For the listing below, report all lines that hold the word "agent".

## SOURCE DATA
<<<<

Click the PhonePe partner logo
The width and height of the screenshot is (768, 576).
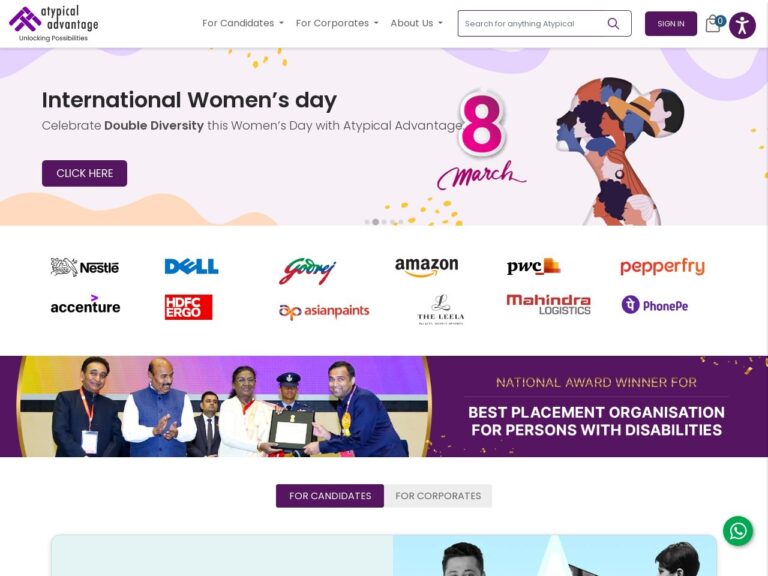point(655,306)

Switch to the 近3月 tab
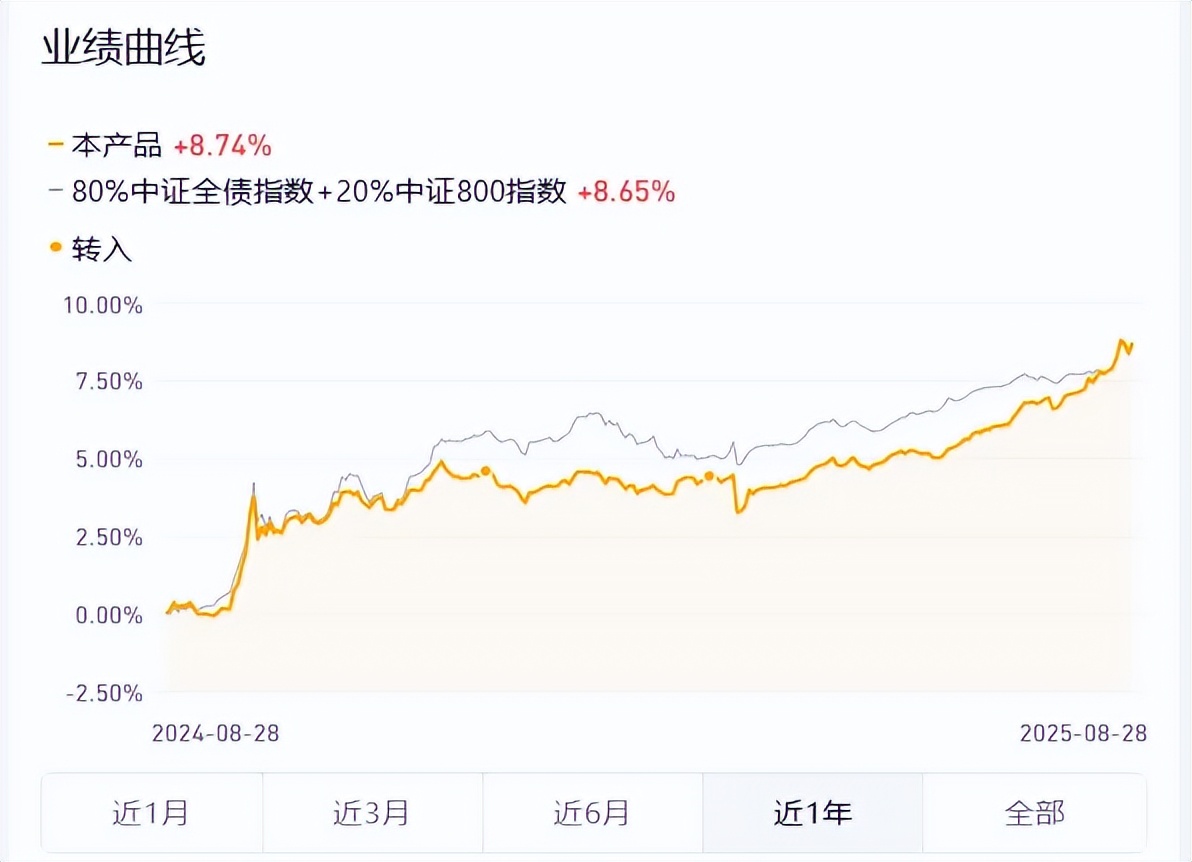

>>>>
<<<<

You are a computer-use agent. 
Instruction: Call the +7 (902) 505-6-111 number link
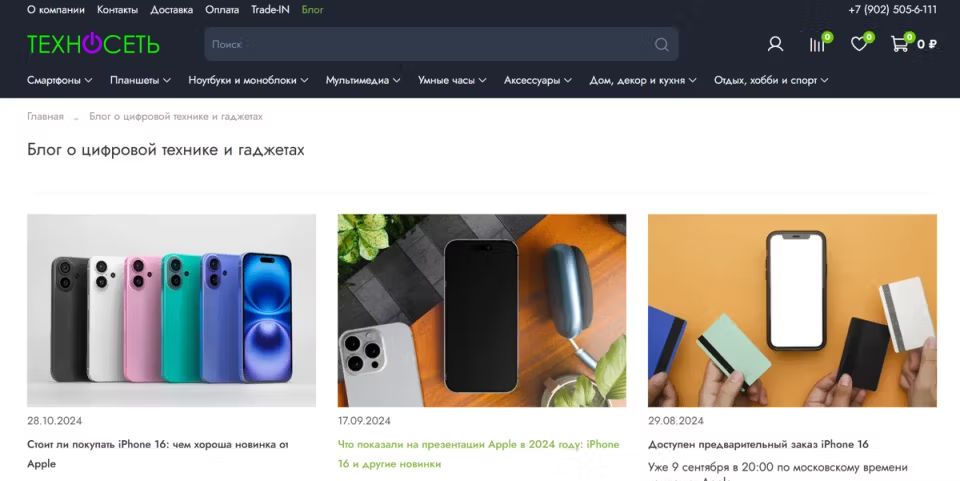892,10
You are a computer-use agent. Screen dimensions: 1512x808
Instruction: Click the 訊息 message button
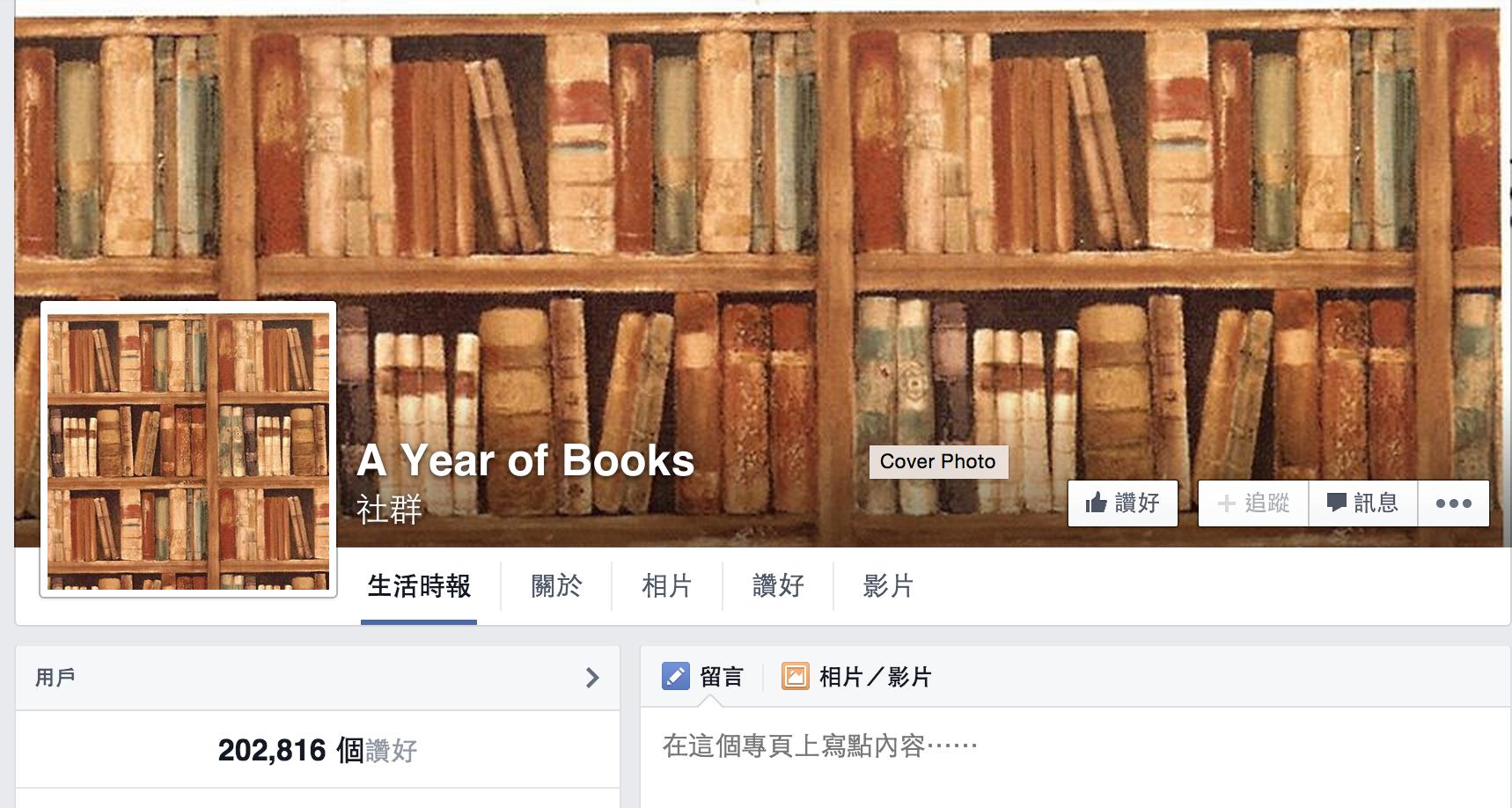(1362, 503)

>>>>

## ANSWER BOX
You are a computer-use agent. 
You are a computer-use agent. Screen dimensions: 1512x808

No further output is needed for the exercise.